What those words also prove, on top of the fact that you never addressed or accepted my desire for a rematch, is that you never wanted this rematch at all. You wanted me to go away and be one and done… because you’ve always been threatened by me.

You hate me because I am the rival and the equal that you never wanted to acknowledge… and I’m going to take that hate, that emotional weakness of yours, that desperation of yours to put me away, and I am going to use it ALL against you and I will be the one OVERCOMING YOU and becoming the NEW SCW Bombshells World Champion!

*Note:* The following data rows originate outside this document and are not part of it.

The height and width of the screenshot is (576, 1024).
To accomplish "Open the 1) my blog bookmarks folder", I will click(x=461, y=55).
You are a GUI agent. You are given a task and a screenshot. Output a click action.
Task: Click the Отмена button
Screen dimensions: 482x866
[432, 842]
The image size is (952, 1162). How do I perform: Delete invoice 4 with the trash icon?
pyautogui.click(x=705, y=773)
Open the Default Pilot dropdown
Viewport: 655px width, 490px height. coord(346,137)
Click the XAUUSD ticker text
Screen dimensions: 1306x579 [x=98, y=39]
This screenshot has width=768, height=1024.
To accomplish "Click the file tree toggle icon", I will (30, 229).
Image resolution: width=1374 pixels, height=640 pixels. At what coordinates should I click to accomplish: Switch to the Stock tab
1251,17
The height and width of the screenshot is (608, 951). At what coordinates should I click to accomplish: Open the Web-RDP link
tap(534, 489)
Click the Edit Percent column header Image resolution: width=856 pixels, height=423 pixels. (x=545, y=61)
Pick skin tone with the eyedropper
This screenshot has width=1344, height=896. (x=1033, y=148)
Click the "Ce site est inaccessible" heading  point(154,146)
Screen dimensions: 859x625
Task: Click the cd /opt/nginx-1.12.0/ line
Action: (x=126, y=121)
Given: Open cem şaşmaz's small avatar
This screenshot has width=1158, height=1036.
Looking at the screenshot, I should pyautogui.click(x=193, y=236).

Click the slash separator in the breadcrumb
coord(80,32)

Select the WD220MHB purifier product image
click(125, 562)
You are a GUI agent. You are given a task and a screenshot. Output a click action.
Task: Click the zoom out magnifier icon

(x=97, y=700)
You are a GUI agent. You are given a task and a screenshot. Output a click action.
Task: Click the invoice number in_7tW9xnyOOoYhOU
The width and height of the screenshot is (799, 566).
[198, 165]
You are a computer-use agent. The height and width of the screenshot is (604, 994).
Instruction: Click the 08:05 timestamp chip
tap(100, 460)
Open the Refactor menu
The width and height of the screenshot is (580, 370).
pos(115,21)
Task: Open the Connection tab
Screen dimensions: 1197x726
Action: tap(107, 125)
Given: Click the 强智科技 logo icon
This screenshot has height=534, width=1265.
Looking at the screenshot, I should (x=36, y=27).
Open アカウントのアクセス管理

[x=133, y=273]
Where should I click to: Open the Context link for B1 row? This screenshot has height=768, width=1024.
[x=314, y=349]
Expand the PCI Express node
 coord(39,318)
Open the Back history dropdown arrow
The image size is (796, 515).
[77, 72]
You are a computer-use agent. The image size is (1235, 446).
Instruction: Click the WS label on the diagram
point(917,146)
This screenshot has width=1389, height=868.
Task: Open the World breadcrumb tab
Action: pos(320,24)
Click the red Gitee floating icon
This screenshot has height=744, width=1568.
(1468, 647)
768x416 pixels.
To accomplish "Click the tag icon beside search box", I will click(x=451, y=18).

What makes me stronger than you is not just the fact that I’ve NEVER felt the need to hate you or ever felt the need to bring you down with empty words, it’s the fact that I have faced every single one of my demons, shortcomings, heartbreaks, mistakes and so much more and overcome them to be stronger and to love myself more than ever.

You, Amber? You’re too emotionally weak to do the same. You don’t choose to overcome them, you choose to live with them because you’re too weak to even WANT to fight them. It’s a damn shame that someone of your caliber is afraid of their own demons and feels the need to put others down to feel better about themselves.

It’s the difference in strength on a psychological and emotional level that will be the difference at Violent Conduct, Amber… and it’s THAT advantage that I KNOW in my heart I have over you that will propel YOU to continue to suffocate in your own misery while that same advantage will propel me to FINALLY become the world champion I have always dreamed of being on Sunday!

I hope someday, Amber… you overcome your own demons… just like I have…

And I mean that from the heart…"

With that, I continued to sit over the lake and reflect on the incredible journey and my unbelievable growth as a woman and a wrestler. One way or another, regardless of outcome, I knew in my heart that my strength inside of me would continue to grow… and there was nothing that someone like Amber Ryan could do to take ANYTHING I’ve accomplished in my career away from me no matter how desperate she is to diminish it with her empty words.